# Webseiten Aufbau



## noxum (12. April 2011)

Guten Abend, 

also ich habe folgendes Problem. Bin gerade dabei das Layout für eine neue Seite zu erstellen und hab nun ein Problem wo ich nicht weiter komme. Also die Webseite soll einen Verlauf von Unten nach Oben haben und in der Mitte einen Bereich, welcher einen Schatten drumherum hat. 

So das Problem ist nun, dass ich nicht weiß wie ich das realisiere. Ich habe es schon mit Tabellen versucht, allerdings geht das nicht, da sich die zwei Verläufe in die quere kommen. 
Am liebsten würde ich zwei Hintergründe übereinander machen, aber die html-tag und body-tag background Methode kommt mir doch sehr spanisch vor. 

Hat einer von euch eine Idee? Zur verdeutlichung hier mal eine Skizze(schnell in Pait gemacht, falls es zu undeutlich ist kann ich nochmal eine neue in PS machen ^^)






MFG Noxum


----------



## zer0 (12. April 2011)

Den Background könntest du mittels eines Bildes machen. Für den Schatten des Content bietet sich CSS an. Dort gibt es seit CSS3 soweit ich weiß diese Möglichkeit (box-shadow). Ausserdem gibt es noch die spezifischen Browser-CSS Styles, z.B. -moz-box-shadow.

= DATENAUSZUG =
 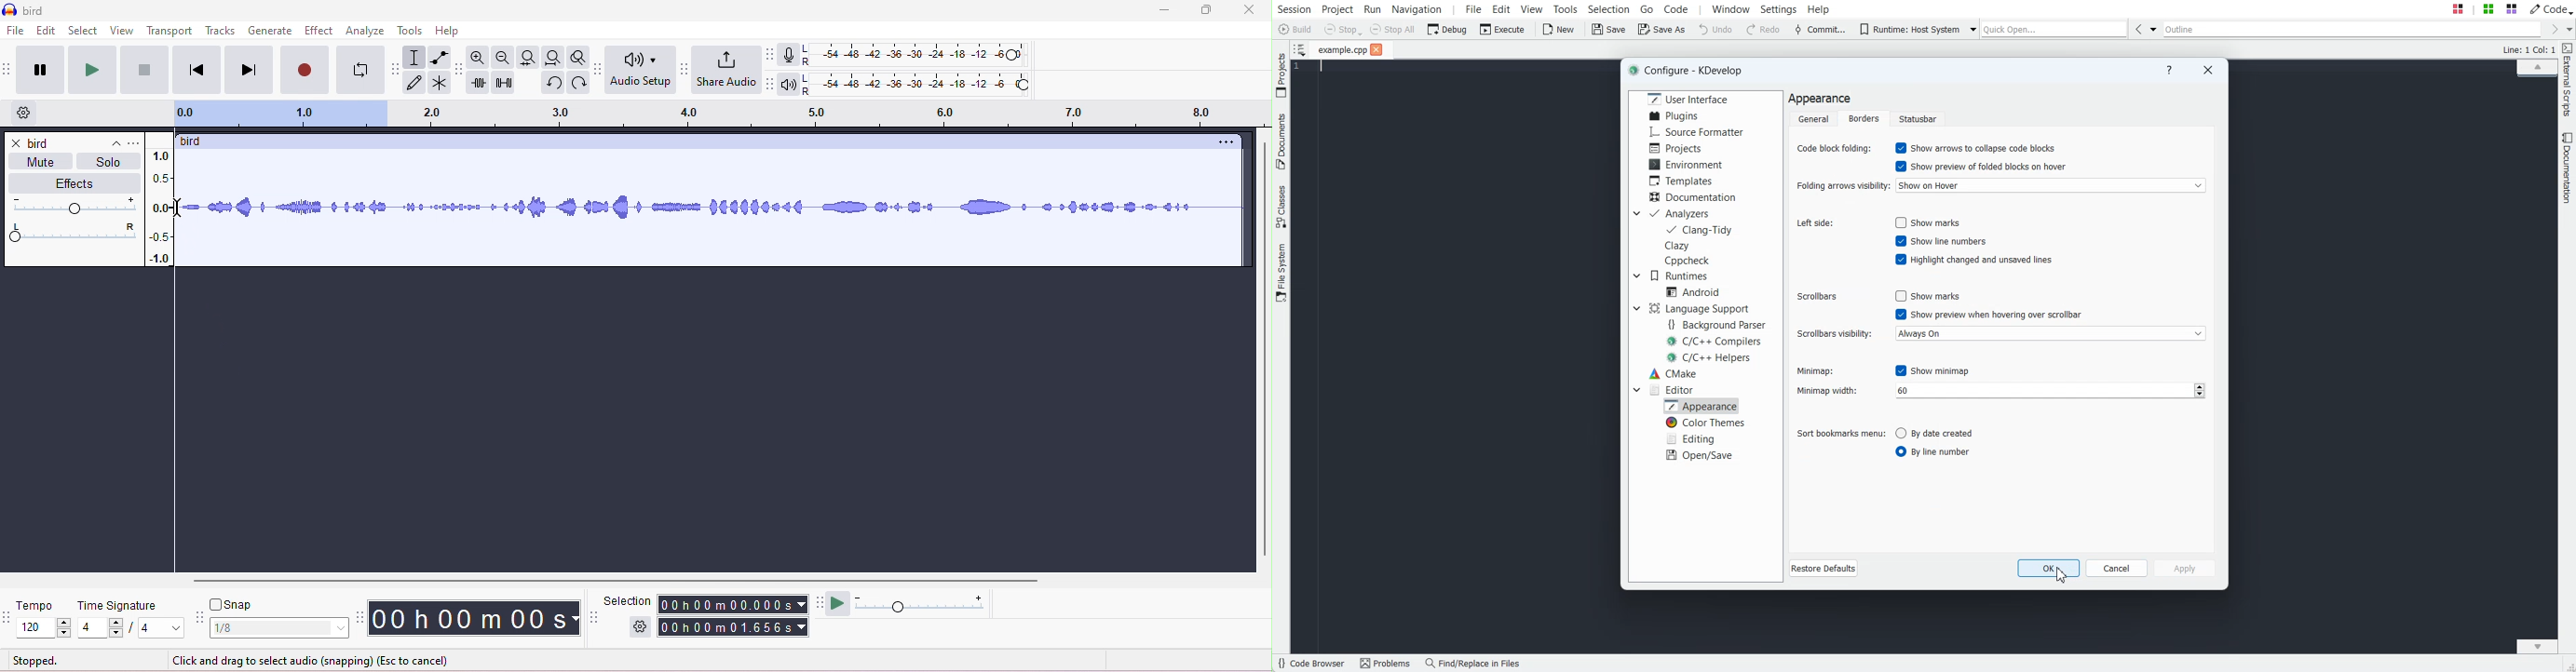 I want to click on 00h 00m01.656s (end time) , so click(x=730, y=627).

= ZU ERLEDIGEN =
- a) Welche CSS3-Eigenschaft schlägt zer0 im Thread zum Webseiten-Aufbau für den Schatten um den Inhaltsbereich vor?
- b) Liefere die Fortsetzung des Threads zum Webseiten-Aufbau im Anschluss an seinen letzten Satz.

= GELÖSTE AUFGABEN =
- a) box-shadow

- b)
Ein Problem bekommst du falls sich der Content an seine Größe anpasst. Dann wird das mit dem Hintergrundverlauf nicht mehr so richtig klappen. Vllt gibt es dafür seit CSS3 eine neue Möglichkeit.

Gruß


----------



## noxum (12. April 2011)

Hm... danke für deine Antwort. 
Habe Verlauf und den Hintergrund zwar schon als png, werde mich aber mal schlau machen mit dem CSS Schatten. 
Danke schonmal an dich, wer noch andere Vorschläge hat immer her damit.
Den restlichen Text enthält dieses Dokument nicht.